Летом 1922 года учрежденное на базе ВЧК ГПУ составило по требованию пролетарского вождя три списка идеологически вредных для государства, подлежавших высылке за рубеж персон. Московский перечень содержал 67 фамилий, петроградский — 51, украинский — 77. Указывались люди в основном гуманитарных профессий с преобладанием журналистов и публицистов. В большинстве своем они состояли в партиях кадетов и эсеров или имели с ними прочные связи. Вошли в списки и внепартийные философы, ученые, писатели, а также бывшие госслужащие. Позже, после различных ходатайств, вычеркнули 35 человек.
В стране уже год как шел НЭП, но идеологические гайки продолжали закручивать. Ленин на XI съезде партии в марте 1922-го потребовал усилить красный террор и расширить рамки оснований для расстрельных приговоров. Годом ранее по «делу Таганцева» казнили поэта Николая Гумилева, начали репрессии против членов Помгола (Всероссийского комитета помощи голодающим). Весной 1922-го руководитель большевиков после стихийных столкновений при изъятии церковных ценностей написал свою известную записку со словами «чем больше представителей реакционного духовенства и реакционной буржуазии удастся нам по этому поводу расстрелять, тем лучше».
Шли повальные аресты меньшевиков и эсеров, вовсю работала безжалостная карательная машина ГПУ, ширилась система концлагерей, и тут — на тебе, организовали выдворение на Запад за казенный счет десятков объявленных врагами людей!
Первыми в июне 1922-го выслали членов Помгола Екатерину Кускову и ее мужа, бывшего министра Временного правительства Сергея Прокоповича, что выглядело в известной мере закономерно: у них имелись обширные масонские связи, и в случае их ареста за границей поднялся бы вселенский шум, а красной Москве необходимы были дипломатические и торговые соглашения.
В случае с философами подобный гуманизм менее объясним: подавляющее большинство из высланных не обзавелись за рубежом влиятельными покровителями да и слава об этих русских в Европе была отнюдь не велика, на фоне того, что творилось в России, их исчезновение никого бы не шокировало.
По одной из версий, идея «ссыльного парохода» возникла у большевиков после того, как по инициативе генпрокурора США Александра Палмера и его помощника Эдгара Гувера (позже — директора ФБР) 249 американских леваков были посажены в 1919 году на судно «Бафорд» и отправлены в Советскую Россию, которая оказалась вынуждена их принять. Та акция получила название «Советский ковчег».
Считается также, что непосредственной причиной «обратного рейса» стала забастовка профессоров МВТУ, протестовавших против вмешательства властей в учебный процесс, а также опубликование частными издательствами ряда взбесивших Ленина книг «буржуазных философов».

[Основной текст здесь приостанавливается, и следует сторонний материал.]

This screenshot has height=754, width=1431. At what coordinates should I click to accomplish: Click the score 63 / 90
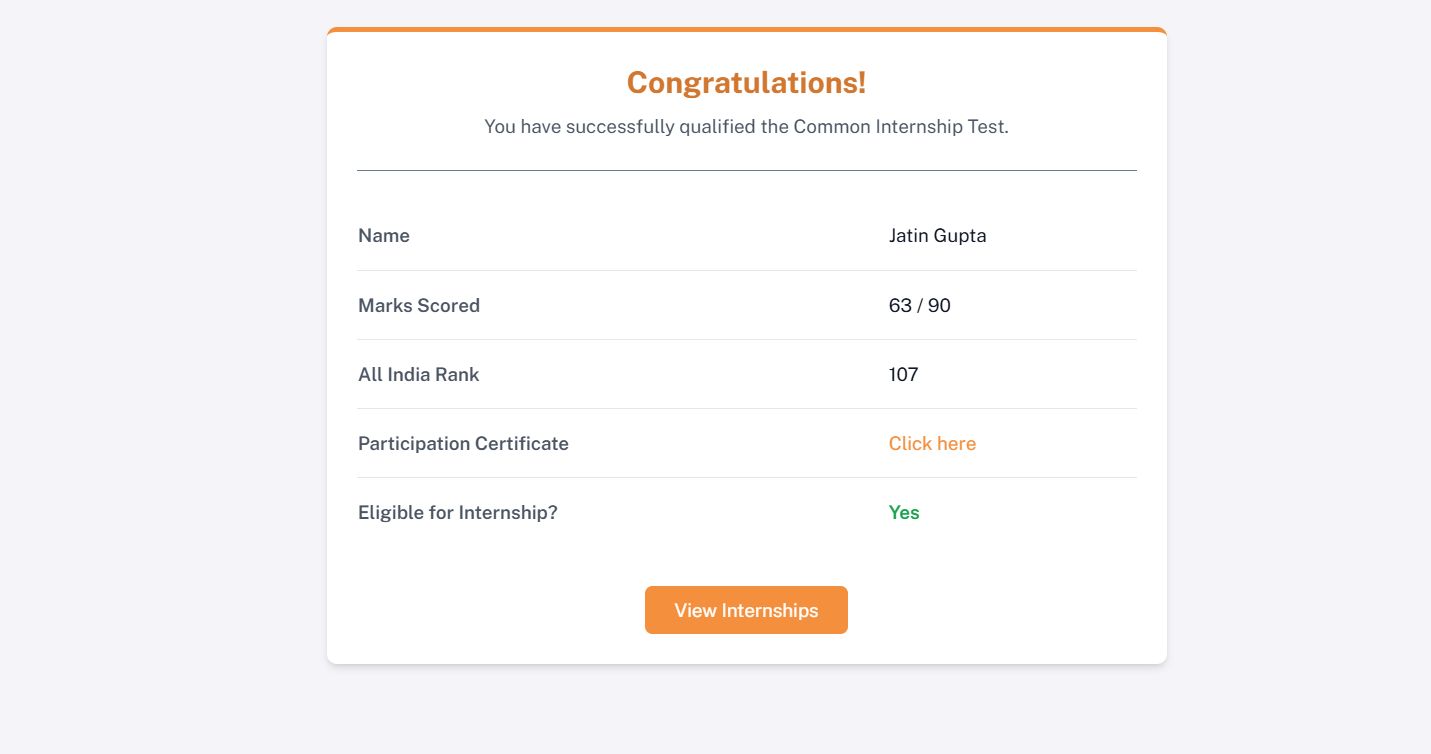coord(919,305)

В мае 1922-го Ильич предложил наркому юстиции Дмитрию Курскому ввести в УК статью, заменяющую в некоторых случаях расстрел высылкой за границу. Далее следовало подготовить тот самый, подходящий «случай».
19 мая, за неделю до апоплексического удара, Ленин послал записку своему главному «силовику»: «Т. Дзержинский! К вопросу о высылке за границу писателей и профессоров, помогающих контрреволюции. Надо это подготовить тщательнее. Без подготовки мы наглупим… Все это явные контрреволюционеры, пособники Антанты, организация ее слуг и шпионов и растлителей учащейся молодежи. Надо поставить дело так, чтобы этих «военных шпионов» изловить, и излавливать постоянно и систематически и высылать за границу».
«Систематически» не получилось бы — слишком хлопотно. Летом всех, кто попал в списки, начали разыскивать, арестовывать и допрашивать — без битья и оскорблений. Для проформы задавали вопрос об отношении к политическому режиму в стране, рекомендовали всем подписать бумаги о согласии с административной высылкой из России на три года. Депортировать пожизненно по существовавшим законам было нельзя, но высылаемым давали понять, что лучше бы им не возвращаться. Философ Иван Ильин во время «беседы» выразился тогда на удивление откровенно: «Считаю советскую власть исторически неизбежным оформлением великого общественно-духовного недуга, назревавшего в России в течение нескольких сот лет».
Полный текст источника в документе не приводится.